Avec le confinement, les demandeurs d’asile à Mayotte prisonniers du désespoir

Habitués à une galère quotidienne en espérant, un jour, obtenir le précieux statut de réfugiés, les demandeurs s’asile vivent le confinement comme un nouveau fléau. Les empêchant de se nourrir et d’alimenter encore un peu leur foi en une vie meilleure.

« On nous dit que le confinement va nous protéger contre le coronavirus mais nous allons mourir de faim ! Quelle sera l’importance du confinement si c’est pour nous retrouver morts dans nos maisons à la fin de l’épidémie ? », se désole Marie-France. Devant l’association Solidarité Mayotte qui vient en aide aux demandeurs d’asile du territoire, le trottoir ne s’est pas dépeuplé malgré le confinement et un service réduit de l’organisation. Mais aux difficultés quotidiennes que l’on retrouve habituellement chez ces personnes, une nouvelle détresse est venue se greffer. « Avec le confinement, c’est devenu tellement dur, nous souffrons énormément. Même quand on sort pour aller chercher les bons alimentaires on se fait arrêter par la police. Il n’y a pas moyen de vivre… », poursuit encore Marie-France, arrivée du Congo le 30 janvier avec son enfant de deux ans. Le regard perdu sur le goudron qui chauffe au soleil, la jeune maman raconte comment jusqu’à présent, elle parvenait à se débrouiller tant bien que mal pour survivre. Dans l’espoir, un jour, de décrocher le statut de réfugié que nombre de ses compatriotes espéraient trouver à Mayotte.

« Avant je vendais des chouroungou [des oignons] pour essayer de s’en sortir un peu mais maintenant ce n’est plus possible. La police est partout pour nous empêcher de le faire et quand ils nous attrapent ils nous mettent de grosses amendes même si je ne sais pas comment on pourrait les payer. Nous n’avons plus rien. Par exemple je n’ai qu’une seule tenue, je dois attendre qu’elle soit sèche pour pouvoir sortir de chez moi », emboîte Séraphin, qui a posé le pied en terre mahoraise après le même chemin d’exil que Marie-France. « On essaye de s’adapter à la vie de Mayotte même s’il y a beaucoup de difficultés. Vous savez quand on vient d’aussi loin, on ne connaît personne, il n’y a pas quelqu’un pour nous accueillir. S’intégrer est donc très compliqué. Chez Solidarité Mayotte il y a quand même un peu d’accompagnement. Pendant un mois, on nous loge et puis on nous accompagne avec des bons de 30 euros par mois. C’est toujours ça mais ça reste très peu car la vie ici est très chère », témoigne le demandeur d’asile.

▸ **DONNÉES ÉTUDIÉES**
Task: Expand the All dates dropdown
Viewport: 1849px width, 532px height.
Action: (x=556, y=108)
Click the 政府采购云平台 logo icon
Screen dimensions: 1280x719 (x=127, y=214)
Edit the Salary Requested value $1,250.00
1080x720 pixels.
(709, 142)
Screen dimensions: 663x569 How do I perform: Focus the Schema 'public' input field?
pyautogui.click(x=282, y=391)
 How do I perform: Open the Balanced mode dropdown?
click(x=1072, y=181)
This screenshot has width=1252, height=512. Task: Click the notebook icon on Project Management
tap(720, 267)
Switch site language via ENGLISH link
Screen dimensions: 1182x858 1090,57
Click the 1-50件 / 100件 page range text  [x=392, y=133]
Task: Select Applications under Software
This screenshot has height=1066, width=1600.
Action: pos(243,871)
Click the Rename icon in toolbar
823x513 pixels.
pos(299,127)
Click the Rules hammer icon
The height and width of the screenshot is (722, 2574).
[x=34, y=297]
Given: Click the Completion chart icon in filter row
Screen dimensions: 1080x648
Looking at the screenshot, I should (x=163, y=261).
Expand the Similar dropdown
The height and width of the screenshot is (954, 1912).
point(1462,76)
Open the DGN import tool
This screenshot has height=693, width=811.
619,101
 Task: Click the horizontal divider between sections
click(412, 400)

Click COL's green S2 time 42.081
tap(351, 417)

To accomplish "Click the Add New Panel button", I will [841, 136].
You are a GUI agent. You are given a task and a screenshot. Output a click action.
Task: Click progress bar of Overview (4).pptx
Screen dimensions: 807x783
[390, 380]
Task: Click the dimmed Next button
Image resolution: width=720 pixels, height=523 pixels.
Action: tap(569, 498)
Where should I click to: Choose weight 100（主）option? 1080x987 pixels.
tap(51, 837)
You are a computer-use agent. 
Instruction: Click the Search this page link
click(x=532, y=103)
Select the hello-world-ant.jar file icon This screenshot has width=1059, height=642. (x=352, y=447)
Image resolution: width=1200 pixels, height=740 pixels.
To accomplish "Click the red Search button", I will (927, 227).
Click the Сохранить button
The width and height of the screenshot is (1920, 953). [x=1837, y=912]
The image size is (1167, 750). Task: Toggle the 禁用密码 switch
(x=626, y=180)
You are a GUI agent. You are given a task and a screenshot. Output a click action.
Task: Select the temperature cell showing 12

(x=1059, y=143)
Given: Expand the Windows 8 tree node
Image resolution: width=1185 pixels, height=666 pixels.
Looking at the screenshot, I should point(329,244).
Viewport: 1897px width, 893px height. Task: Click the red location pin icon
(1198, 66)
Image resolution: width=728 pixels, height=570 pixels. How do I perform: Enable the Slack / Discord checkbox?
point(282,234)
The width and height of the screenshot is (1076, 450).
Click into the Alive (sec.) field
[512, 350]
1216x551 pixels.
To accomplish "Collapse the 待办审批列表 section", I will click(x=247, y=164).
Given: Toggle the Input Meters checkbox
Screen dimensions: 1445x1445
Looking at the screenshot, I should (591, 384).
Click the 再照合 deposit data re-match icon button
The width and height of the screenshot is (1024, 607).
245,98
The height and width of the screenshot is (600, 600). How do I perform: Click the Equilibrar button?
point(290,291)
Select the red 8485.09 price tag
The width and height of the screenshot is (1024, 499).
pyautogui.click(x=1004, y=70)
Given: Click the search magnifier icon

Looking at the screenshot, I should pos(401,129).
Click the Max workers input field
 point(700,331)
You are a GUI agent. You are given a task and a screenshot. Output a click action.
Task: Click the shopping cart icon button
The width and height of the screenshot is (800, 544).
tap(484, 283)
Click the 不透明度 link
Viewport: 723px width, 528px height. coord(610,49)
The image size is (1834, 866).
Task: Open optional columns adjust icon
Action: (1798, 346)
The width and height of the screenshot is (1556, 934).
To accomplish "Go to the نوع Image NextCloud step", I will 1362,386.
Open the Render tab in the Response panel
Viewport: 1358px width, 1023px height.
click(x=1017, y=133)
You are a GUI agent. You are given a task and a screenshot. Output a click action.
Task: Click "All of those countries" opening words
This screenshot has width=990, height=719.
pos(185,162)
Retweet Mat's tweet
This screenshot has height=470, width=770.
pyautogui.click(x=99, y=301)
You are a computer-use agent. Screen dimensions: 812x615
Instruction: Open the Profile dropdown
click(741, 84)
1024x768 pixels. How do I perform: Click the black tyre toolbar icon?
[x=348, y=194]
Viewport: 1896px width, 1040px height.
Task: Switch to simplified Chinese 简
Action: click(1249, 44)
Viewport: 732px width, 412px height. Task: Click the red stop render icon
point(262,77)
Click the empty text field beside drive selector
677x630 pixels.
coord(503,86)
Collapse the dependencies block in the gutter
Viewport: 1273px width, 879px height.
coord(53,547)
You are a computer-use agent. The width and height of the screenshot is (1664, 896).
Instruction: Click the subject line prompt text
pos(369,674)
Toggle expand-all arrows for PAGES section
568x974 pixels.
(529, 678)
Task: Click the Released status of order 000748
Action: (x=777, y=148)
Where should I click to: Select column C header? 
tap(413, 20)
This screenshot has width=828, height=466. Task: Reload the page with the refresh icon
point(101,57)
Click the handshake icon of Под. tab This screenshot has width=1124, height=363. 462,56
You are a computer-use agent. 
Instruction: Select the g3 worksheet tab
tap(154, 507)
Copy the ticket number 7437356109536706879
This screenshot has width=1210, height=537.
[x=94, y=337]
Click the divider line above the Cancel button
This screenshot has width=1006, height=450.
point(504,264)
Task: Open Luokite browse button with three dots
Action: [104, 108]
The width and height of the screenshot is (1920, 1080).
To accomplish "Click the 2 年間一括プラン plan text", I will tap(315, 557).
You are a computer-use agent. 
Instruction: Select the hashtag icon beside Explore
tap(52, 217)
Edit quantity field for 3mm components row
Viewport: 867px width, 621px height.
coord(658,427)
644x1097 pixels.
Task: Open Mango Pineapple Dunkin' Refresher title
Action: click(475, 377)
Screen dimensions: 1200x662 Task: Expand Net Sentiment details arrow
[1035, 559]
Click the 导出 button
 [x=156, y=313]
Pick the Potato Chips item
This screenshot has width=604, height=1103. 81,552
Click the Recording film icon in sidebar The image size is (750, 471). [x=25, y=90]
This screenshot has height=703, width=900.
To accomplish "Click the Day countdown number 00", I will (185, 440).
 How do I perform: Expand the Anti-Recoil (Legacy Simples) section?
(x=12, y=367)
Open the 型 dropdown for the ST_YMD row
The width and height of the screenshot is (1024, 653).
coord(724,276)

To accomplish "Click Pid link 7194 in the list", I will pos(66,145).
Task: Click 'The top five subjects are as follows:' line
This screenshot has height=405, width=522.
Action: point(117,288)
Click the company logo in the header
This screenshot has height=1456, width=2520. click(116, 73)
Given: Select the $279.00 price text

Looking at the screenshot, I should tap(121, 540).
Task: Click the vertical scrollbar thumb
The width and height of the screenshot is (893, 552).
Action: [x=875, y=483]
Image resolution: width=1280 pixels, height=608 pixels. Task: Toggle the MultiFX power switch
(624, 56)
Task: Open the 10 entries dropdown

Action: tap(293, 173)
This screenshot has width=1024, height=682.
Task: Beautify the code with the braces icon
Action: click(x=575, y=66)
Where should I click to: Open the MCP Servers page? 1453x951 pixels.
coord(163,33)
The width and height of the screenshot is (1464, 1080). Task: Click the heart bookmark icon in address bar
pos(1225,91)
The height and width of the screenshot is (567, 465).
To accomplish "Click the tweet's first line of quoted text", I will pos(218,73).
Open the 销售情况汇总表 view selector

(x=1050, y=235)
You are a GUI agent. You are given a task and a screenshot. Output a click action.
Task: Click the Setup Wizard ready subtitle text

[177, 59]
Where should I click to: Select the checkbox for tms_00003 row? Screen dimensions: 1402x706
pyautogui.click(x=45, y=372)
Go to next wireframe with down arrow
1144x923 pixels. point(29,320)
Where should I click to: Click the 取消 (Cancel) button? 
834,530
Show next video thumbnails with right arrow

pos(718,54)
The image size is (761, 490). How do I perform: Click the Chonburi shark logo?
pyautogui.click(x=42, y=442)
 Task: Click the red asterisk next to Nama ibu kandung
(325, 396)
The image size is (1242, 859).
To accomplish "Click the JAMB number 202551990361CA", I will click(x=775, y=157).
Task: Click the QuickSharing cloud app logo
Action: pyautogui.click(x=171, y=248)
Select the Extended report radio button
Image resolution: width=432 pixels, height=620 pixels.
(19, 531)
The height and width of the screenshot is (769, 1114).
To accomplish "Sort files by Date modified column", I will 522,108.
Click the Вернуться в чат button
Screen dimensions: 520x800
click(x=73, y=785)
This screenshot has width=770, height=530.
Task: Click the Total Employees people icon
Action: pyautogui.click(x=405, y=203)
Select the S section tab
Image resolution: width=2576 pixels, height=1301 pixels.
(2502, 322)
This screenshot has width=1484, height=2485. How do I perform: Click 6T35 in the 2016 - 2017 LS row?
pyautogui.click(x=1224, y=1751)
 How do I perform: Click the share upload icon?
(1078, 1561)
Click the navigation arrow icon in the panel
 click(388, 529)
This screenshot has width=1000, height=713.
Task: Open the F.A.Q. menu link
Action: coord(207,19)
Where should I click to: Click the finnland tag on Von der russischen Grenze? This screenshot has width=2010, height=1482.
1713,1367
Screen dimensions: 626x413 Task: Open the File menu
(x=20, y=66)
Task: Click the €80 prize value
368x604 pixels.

▸ **CONSIGNE**
Rédigez la suite de l'article sur les demandeurs d'asile à Mayotte pendant le confinement, en reprenant après sa dernière phrase.

▸ **RÉPONSE RÉDIGÉE**
« Il n’y a plus d’avenir, plus d’espoir. Juste la souffrance »

Alors, pour survivre, c’est la débrouille. « D’habitude on sort pour trouver de quoi gagner un tout petit peu d’argent, trouver à manger et de quoi payer le loyer ». Une lutte quotidienne rendue impossible par le confinement. « Ces derniers jours, c’est devenu encore plus compliqué « On ne trouve pas à manger, on ne voit personne et c’est aussi très dur pour le moral d’être aussi isolé. C’est très compliqué. On n’arrive plus à trouver de quoi payer le loyer de la colocation, il n’y a pas moyen. Nous n’avons plus rien et nous sommes tellement seuls », confie le trentenaire, en maillot de football mais sans équipe, assurant que pendant ce temps « nos dossiers à l’Ofpra n’avancent pas, on nous a oublié. » Solidarité Mayotte s’est en effet vue contrainte de se concentrer sur ses missions les plus urgentes, comme l’hébergement et la distribution de bons pendant cette période inédite.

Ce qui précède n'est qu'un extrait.